RI Kini Punya "Tiket Emas" Kalahkan Tekstil Vietnam hingga Bangladesh

6 hours ago 3

Jakarta, CNBC Indonesia- Setelah berbulan-bulan ketegangan dagang, Amerika Serikat akhirnya melunak. 

AS akhirnya menerapkan tarif sebesar 19% untuk Indonesia, terendah di ASEAN setelah negosiasi panjang antara Jakarta dan Washington. Tarif ini jauh lebih rendah dibandingkan dengan yang AS tetapkan sebelumnya yakni 32%..

Di atas kertas, ini seperti "golden ticket" bagi produk tekstil, apparel, dan alas kaki RI untuk merebut ceruk pasar yang sebelumnya dikuasai Vietnam, Bangladesh, hingga Kamboja.

Pasar AS untuk ketiga produk unggulan itu HS61 (tekstil rajut), HS62 (pakaian non-rajut), dan HS64 (alas kaki) sangatlah besar, mencapai US$112,1 miliar.

Namun pangsa Indonesia masih kurang dari 7%, jauh di bawah Vietnam atau China. Artinya, ada ruang pertumbuhan yang signifikan bila tarif lebih rendah ini dimanfaatkan dengan strategi yang tepat.

Mengapa Tarif 19% Jadi Keunggulan Strategis?

Sebelum negosiasi, Indonesia dibebani tarif 32%, setara dengan China. Kini, tarif turun 13 poin, membuat RI lebih kompetitif dibanding negara peers. Vietnam masih dikenakan tarif 20% (bahkan 40% jika terdeteksi transhipment). Malaysia dan Brunei 25%. Thailand dan Kamboja jauh lebih tinggi, 36% Bangladesh 35%, sementara Brazil bahkan 50% untuk alas kaki.

Jika melihat peta pasar tekstil & alas kaki AS. Vietnam menjadi raja ekspor ASEAN ke AS dengan nilai US$24,4 miliar untuk HS61, HS62, dan HS64.
Lalu China meski tarifnya masih lebih tinggi masih dominan di US$19,5 miliar.
Sementara Indonesia? Baru US$7 miliar, setara Bangladesh, jauh di bawah Vietnam.

Namun inilah peluang. Karena tarif RI lebih rendah dari Vietnam dan Bangladesh, maka selisih harga impor di AS bisa mendorong retailer beralih ke produk RI.

Dengan perbedaan tarif ini, produk RI bisa masuk pasar AS dengan harga lebih bersaing. Ini peluang nyata untuk mengambil sebagian pangsa pasar negara yang tarifnya lebih berat.

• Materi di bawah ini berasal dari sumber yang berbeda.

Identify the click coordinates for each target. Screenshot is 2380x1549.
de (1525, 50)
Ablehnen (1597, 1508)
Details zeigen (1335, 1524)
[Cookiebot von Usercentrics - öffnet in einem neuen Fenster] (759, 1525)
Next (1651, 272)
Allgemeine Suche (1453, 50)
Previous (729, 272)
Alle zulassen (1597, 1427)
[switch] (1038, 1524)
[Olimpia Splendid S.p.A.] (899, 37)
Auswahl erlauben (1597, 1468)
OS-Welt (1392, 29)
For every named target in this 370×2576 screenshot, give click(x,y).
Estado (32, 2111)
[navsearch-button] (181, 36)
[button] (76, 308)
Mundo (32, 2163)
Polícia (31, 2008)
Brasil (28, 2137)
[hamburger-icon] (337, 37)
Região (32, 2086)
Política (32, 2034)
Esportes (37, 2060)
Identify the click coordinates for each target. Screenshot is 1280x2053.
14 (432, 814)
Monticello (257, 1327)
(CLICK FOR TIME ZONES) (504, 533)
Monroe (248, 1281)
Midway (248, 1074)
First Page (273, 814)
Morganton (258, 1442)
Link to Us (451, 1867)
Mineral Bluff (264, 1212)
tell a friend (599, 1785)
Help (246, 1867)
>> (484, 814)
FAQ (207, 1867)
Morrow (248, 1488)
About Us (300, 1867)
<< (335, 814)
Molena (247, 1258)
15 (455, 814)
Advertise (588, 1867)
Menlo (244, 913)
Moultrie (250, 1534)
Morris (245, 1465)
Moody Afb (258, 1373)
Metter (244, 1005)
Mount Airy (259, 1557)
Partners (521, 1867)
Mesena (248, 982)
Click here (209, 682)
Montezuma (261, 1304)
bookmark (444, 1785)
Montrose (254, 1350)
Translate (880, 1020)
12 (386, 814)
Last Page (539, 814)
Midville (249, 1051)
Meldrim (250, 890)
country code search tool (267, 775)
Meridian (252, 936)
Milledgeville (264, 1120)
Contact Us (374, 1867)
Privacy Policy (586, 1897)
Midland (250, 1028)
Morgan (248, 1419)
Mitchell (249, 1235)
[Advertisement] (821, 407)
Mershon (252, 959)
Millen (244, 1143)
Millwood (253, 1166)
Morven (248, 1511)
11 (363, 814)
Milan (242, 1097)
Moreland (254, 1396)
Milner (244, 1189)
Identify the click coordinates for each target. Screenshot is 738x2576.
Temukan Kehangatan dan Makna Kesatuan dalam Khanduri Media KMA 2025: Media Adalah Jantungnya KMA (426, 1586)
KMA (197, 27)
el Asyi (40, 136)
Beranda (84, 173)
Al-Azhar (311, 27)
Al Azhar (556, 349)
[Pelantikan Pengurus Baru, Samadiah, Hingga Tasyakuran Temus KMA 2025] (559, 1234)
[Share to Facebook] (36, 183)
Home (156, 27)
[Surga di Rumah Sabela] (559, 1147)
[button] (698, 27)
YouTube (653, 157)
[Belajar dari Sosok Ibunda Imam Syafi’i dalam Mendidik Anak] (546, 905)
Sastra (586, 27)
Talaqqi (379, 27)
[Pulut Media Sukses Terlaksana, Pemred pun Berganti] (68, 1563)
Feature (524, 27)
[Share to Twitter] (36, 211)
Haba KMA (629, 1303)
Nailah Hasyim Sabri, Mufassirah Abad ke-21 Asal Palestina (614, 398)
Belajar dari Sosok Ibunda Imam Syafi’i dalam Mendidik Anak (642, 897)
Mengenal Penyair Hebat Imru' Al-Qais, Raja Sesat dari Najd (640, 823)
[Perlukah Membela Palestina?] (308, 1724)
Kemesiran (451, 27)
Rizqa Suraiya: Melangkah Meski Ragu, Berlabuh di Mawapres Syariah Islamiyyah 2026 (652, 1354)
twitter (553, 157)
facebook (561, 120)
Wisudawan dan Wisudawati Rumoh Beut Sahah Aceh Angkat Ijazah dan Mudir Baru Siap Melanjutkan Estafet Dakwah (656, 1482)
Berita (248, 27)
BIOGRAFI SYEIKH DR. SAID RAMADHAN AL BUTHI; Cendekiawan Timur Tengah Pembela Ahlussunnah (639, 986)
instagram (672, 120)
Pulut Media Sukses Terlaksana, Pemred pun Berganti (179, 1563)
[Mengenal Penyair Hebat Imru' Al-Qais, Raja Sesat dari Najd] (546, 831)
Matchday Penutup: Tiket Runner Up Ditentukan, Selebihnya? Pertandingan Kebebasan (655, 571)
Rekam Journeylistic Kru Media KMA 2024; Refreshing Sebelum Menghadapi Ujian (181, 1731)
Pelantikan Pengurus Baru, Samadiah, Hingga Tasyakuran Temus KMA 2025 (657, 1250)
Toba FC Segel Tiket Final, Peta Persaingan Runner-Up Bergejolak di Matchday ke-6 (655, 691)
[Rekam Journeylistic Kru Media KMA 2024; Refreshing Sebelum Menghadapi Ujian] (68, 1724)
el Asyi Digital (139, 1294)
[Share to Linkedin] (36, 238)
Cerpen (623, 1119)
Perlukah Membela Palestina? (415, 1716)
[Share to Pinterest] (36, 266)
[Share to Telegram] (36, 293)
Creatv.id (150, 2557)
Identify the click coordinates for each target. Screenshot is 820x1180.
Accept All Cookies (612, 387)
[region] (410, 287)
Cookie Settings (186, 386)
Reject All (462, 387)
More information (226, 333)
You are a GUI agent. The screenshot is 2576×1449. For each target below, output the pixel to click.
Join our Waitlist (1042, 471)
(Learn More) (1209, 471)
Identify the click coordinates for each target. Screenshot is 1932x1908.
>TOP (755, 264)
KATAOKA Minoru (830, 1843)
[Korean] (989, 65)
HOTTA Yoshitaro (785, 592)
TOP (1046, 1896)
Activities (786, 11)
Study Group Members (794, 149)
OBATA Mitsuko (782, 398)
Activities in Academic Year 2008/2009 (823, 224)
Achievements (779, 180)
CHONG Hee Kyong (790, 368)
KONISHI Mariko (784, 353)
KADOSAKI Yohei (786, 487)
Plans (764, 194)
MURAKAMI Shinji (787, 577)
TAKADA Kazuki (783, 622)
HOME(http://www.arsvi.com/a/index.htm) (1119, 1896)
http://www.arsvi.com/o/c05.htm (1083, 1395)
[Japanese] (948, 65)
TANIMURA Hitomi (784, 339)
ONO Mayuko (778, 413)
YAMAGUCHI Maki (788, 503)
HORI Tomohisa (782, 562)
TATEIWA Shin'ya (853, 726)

Dampak Langsung ke Industri Tekstil RI

Industri tekstil, apparel, dan alas kaki adalah sektor padat karya, menyerap jutaan pekerja. Menurut Kemenko Perekonomian, penurunan tarif dari 32% ke 19% berpotensi menyelamatkan hingga 1 juta lapangan kerja di sektor ini, sekaligus menciptakan peluang ekspansi baru.

Penetrasi pasar ini bermanfaat besar bagi ekonomi Indonesia karena memiliki multiplier effect besar dari penciptaan lapangan kerja sektor padat karya.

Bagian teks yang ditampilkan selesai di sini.